── PASSAGE PROVIDED ──
Interior shot of the CCNR office and lab
The goal was to design and build a world-class research facility that would be customizable for scientists from many different disciplines and bring together brain-related research programs from across the campus.
Credit: John Linden Photography

The design team held months of “nonstop meetings” with PIs to walk the space, and understand the way that research is conducted and transformed. “Since research changes so quickly, being able to build and design facilities that can adapt to the research as the research is changing and evolving is very important,” he says. 

Leading with innovation

Being a thought leader when developing a progressive, future-proof design for a lab can be a challenge, says Munoz. Researchers may be reluctant to change the way they’ve always done things or to move to a smaller lab space. Project team leaders must employ innovative strategies and clear communication to help researchers be comfortable with their new surroundings. 

“One of the biggest challenges you'll find is the cultural change that happens when you have to explain to PIs that they are going to have to adjust the way they work. Their first reaction is that ‘change is not good,’” he says, noting that it’s important to communicate to researchers how a different design plan will benefit their work. “We're giving them efficiencies and physical spaces that are going to improve the quality of life [and] expedite research. The innovative process that we bring is this cultural change and this approach that we're working with them to understand the science and where we think it's heading.”

Interior shot of a lab in the CCNR
The design plan retains the specialized spaces vital to neuroscience research, yet also brings together the various research groups that had been inefficiently dispersed across campus.
Credit: John Linden Photography

It’s hard to say what the future holds for neuroscience research, but the SmithGroup team is confident that they’ve equipped the Chen building and its researchers to handle any changes or advancements that might come their way.
───
◆ **WHAT YOU HAVE TO DO**:
Continue the article about designing the neuroscience labs in the Chen building, picking up after its last paragraph.
── RECORDED DATA ──
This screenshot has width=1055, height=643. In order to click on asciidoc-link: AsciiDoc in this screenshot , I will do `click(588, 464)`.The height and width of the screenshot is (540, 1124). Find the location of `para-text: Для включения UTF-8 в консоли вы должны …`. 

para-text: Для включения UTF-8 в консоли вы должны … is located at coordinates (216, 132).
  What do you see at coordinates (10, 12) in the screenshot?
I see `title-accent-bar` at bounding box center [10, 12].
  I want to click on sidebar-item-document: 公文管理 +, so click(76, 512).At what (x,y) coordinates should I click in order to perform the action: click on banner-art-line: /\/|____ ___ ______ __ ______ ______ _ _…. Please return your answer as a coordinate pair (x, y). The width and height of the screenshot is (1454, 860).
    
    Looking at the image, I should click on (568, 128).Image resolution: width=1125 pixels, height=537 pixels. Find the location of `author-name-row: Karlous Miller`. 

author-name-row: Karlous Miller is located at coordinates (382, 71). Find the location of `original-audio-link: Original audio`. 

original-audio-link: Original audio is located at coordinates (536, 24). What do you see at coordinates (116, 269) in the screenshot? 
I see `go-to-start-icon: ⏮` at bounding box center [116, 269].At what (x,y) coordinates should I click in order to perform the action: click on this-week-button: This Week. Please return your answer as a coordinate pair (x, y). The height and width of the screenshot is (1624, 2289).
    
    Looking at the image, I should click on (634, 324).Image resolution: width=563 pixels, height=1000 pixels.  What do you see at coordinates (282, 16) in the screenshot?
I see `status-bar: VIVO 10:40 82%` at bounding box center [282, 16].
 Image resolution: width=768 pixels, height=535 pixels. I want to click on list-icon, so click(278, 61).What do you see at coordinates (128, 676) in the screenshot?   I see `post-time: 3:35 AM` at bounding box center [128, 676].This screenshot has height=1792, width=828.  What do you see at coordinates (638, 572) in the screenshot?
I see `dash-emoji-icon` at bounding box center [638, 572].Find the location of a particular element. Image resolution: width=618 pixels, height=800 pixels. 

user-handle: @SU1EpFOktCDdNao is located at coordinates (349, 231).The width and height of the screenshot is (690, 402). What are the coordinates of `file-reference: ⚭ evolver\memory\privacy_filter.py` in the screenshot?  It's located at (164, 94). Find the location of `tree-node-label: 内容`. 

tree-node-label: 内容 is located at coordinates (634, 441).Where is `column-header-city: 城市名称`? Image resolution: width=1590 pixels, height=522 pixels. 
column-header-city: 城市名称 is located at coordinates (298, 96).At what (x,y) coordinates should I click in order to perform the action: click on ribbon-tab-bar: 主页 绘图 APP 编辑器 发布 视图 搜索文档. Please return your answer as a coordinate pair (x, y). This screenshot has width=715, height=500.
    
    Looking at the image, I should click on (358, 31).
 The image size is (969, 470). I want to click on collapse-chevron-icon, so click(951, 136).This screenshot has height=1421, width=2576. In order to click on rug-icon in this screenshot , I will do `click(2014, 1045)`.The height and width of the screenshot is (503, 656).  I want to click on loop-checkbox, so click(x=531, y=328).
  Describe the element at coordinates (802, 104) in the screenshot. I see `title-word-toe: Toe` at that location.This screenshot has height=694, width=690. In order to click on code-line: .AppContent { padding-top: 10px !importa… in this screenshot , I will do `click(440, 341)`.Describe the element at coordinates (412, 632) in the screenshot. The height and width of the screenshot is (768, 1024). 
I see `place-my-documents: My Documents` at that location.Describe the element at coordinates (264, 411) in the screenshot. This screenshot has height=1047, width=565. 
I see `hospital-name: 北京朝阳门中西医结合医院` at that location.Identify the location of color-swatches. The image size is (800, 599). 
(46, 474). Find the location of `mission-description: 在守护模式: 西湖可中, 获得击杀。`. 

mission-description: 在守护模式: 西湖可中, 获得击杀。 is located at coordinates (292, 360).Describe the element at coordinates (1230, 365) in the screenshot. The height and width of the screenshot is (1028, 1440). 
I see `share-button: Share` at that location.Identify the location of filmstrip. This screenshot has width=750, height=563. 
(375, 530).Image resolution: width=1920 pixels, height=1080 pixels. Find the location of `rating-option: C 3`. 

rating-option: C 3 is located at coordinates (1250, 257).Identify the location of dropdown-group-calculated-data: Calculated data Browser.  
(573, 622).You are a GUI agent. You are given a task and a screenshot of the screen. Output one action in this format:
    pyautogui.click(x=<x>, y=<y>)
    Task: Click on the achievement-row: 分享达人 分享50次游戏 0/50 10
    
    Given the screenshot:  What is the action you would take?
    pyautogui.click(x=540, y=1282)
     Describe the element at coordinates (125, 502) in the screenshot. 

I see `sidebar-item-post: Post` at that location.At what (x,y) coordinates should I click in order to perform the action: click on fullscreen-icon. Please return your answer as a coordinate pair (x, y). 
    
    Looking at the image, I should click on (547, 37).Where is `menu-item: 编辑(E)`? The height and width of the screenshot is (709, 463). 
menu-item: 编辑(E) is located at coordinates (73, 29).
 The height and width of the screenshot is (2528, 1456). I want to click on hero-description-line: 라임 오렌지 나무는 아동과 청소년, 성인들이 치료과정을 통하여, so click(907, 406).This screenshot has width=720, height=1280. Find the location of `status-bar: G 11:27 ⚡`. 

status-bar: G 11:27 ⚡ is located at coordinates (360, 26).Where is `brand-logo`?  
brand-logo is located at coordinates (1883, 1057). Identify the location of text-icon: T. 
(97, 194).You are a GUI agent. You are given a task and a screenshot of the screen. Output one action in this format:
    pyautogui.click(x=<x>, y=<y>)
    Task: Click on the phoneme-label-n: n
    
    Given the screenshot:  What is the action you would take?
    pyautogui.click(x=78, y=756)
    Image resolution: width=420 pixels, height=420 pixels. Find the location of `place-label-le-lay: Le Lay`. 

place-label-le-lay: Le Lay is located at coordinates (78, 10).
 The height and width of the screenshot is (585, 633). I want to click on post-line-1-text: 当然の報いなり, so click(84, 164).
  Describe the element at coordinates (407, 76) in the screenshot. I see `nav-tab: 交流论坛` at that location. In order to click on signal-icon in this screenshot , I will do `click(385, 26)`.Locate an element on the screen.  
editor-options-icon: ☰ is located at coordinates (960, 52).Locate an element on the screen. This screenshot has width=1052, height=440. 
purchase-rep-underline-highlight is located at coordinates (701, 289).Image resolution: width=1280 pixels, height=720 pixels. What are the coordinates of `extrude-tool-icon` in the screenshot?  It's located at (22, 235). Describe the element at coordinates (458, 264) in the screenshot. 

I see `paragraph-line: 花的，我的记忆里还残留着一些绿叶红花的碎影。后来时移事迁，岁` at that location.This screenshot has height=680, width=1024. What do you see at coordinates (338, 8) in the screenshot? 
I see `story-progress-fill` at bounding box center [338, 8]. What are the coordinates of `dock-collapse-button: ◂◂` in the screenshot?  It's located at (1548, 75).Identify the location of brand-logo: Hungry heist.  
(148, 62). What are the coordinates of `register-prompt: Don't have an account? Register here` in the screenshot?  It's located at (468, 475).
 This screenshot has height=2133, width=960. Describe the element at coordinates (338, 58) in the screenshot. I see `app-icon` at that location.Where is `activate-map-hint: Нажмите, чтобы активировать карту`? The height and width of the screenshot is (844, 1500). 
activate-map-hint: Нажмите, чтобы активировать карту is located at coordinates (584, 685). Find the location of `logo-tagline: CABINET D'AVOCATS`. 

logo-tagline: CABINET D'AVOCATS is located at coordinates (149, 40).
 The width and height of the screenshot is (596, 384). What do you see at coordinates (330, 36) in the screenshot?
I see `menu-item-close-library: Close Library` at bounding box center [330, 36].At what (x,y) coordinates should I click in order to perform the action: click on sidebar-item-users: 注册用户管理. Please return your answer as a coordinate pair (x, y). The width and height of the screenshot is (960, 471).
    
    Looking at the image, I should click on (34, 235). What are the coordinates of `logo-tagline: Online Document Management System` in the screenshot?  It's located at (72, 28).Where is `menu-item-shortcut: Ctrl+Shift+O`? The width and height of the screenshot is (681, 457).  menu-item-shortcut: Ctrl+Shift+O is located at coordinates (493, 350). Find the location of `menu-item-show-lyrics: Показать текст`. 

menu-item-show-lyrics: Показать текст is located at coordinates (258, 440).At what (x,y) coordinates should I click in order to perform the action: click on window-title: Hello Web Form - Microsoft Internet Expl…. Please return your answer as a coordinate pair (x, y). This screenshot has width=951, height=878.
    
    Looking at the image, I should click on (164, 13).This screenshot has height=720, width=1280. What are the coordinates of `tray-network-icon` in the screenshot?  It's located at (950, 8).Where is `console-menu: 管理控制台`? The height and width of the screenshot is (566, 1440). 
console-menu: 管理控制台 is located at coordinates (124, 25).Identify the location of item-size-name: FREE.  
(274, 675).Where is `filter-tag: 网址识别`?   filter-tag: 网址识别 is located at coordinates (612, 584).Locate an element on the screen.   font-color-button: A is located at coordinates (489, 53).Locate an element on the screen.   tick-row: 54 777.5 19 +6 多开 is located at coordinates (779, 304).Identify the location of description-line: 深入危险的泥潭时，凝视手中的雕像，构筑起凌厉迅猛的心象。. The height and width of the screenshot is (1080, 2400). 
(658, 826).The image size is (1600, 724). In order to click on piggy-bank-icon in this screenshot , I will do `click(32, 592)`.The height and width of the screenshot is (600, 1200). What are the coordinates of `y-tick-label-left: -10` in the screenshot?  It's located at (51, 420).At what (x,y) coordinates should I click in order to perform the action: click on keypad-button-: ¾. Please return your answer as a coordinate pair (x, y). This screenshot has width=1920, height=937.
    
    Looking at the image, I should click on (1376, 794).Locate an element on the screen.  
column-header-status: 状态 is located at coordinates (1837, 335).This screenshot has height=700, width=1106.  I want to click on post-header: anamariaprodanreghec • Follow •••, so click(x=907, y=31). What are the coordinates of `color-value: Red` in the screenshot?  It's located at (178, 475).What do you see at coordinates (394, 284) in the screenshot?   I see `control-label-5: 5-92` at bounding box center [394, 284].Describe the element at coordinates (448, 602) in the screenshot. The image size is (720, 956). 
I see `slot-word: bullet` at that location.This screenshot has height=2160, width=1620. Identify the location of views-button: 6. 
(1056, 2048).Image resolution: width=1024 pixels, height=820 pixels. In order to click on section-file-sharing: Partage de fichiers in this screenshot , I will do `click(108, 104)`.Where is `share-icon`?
───
◆ **EXERCISE ANSWER**:
“I don't think anybody knows where things are heading; neuroscience changes every day. It's not repetitive,” says Munoz. The open floor plates and moveable casework, he adds, are integral to science facilities such as the Chen building where the research is constantly changing and growing. Developing typical lab spaces into specialized suites is possible thanks to good design and infrastructure. “And I think that for the first time, you're actually going to see more spaces flexing and moving to react to the science and the changes that are happening,” he says. 

Interior shot of a CCNR lab
The versatile design rethinks and reorganizes how different fields of science interact, so researchers can work together more productively.
Credit: John Linden Photography

“At the heart of the building is the ideas that these scientists are going to have,” says Francisco Owens, design principal with SmithGroup, adding that pushing every square inch of the space to its limit in terms of use and flexibility is what spurs innovations and advancement. “Part of creating a place that will continuously inspire and…be a cultivation of innovation is with the architecture and having places that people, when they're together, are just in a better frame of mind. They have the choice to be in spaces that really facilitate the frame of mind they want to be in. I think that was one of the most successful things—when you really look at every corner of the building, there's a very deliberate reason why all these things are in every part of it.”